- **Provided data**:
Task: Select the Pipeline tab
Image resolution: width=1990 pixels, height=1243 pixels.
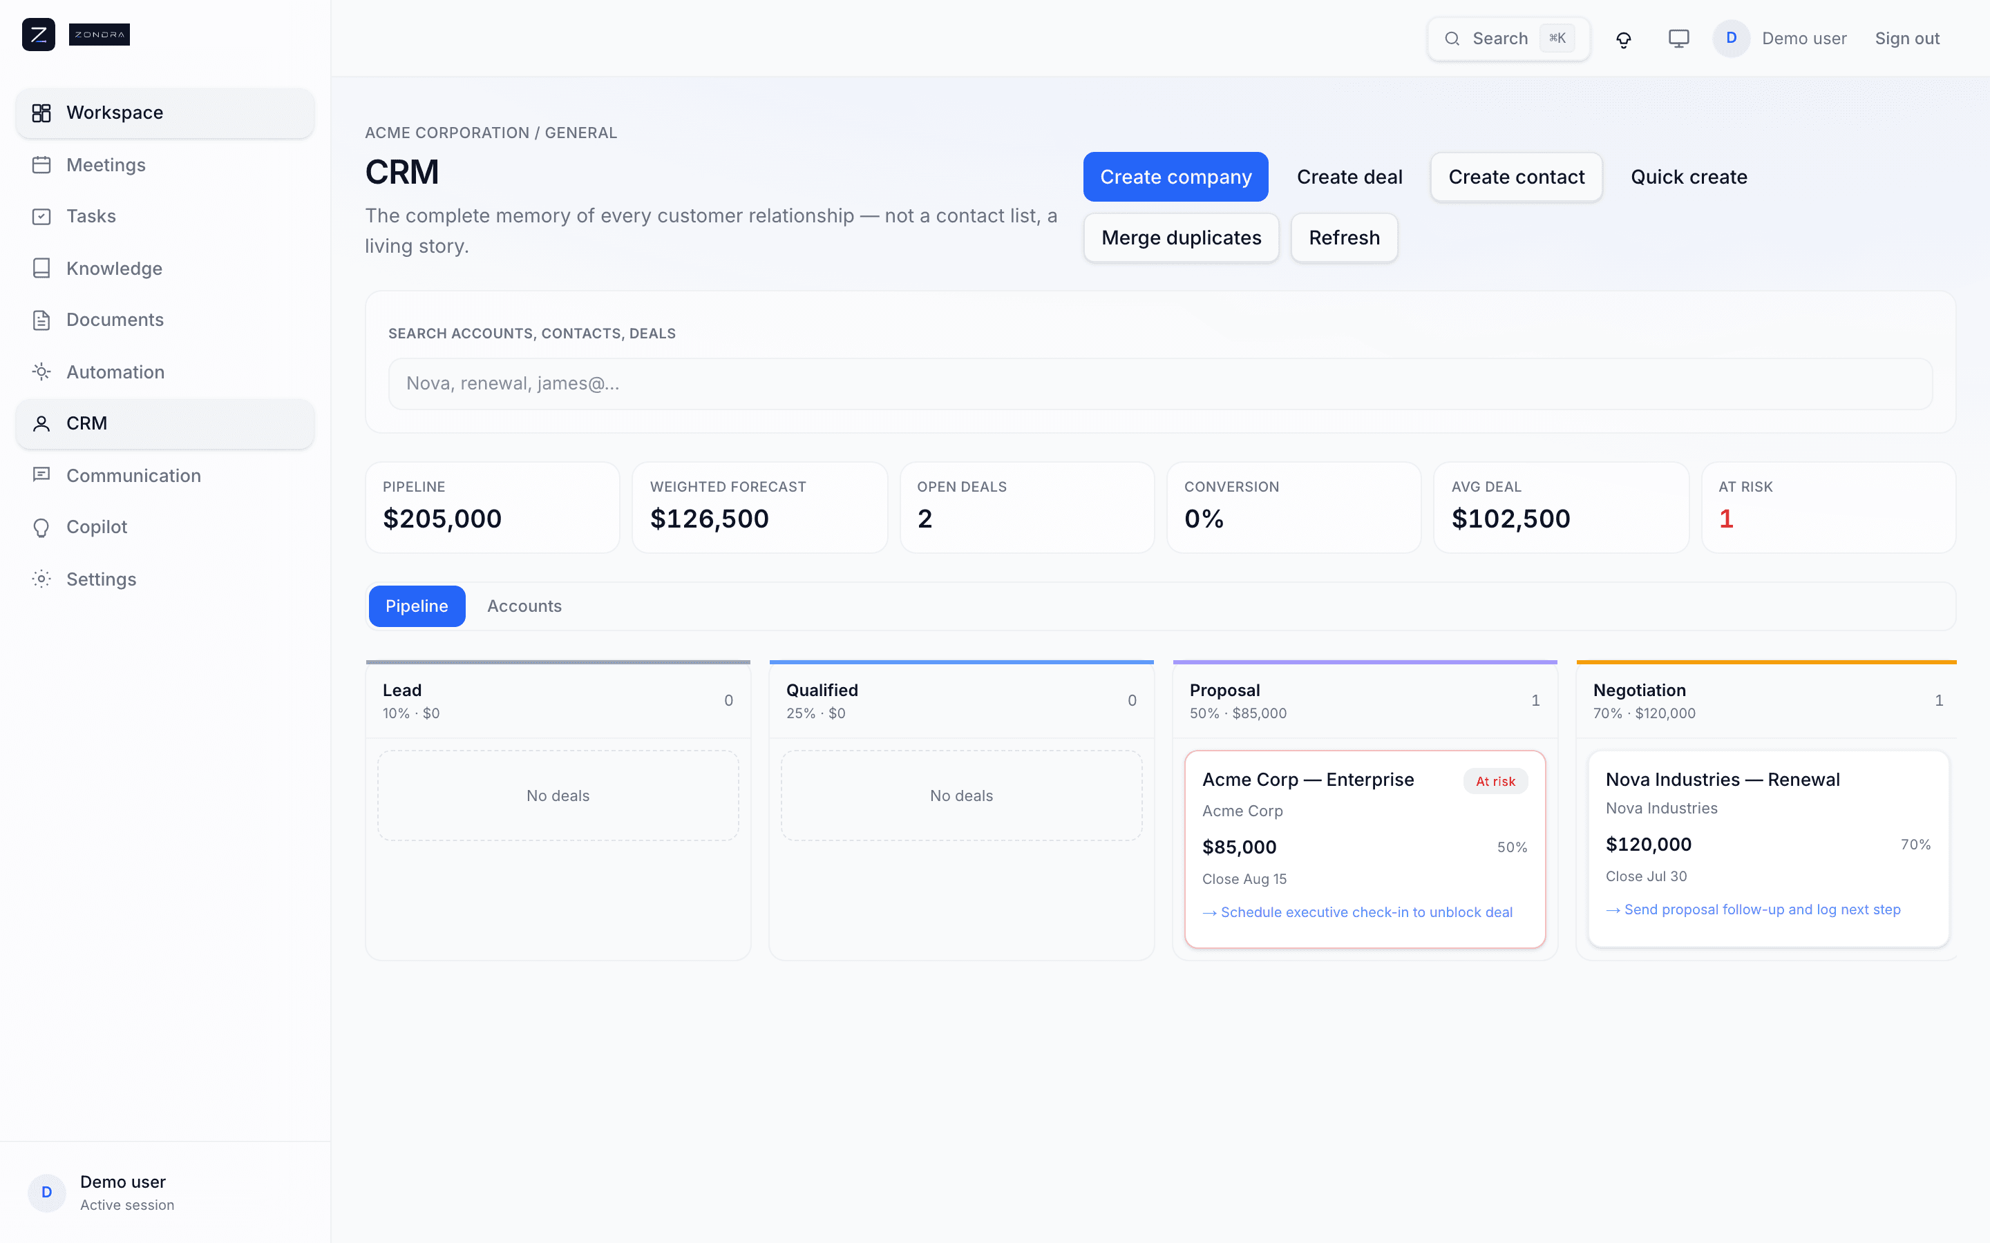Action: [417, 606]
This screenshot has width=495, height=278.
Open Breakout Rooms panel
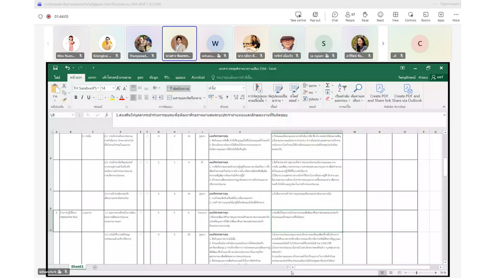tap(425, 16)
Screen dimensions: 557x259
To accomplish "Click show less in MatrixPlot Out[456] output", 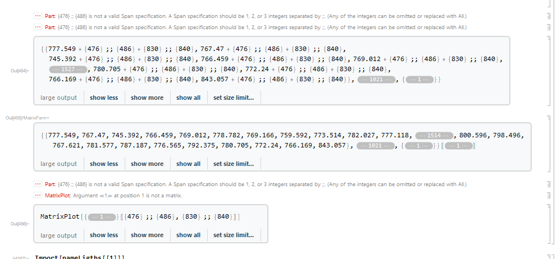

- **Task requirements**:
In copying the material, drop all pictures and keep everything else identical.

- **Output**:
Task: Select the Pipeline tab
Image resolution: width=1990 pixels, height=1243 pixels.
Action: [417, 606]
This screenshot has width=495, height=278.
Open Breakout Rooms panel
tap(425, 16)
Screen dimensions: 557x259
To accomplish "Click show less in MatrixPlot Out[456] output", 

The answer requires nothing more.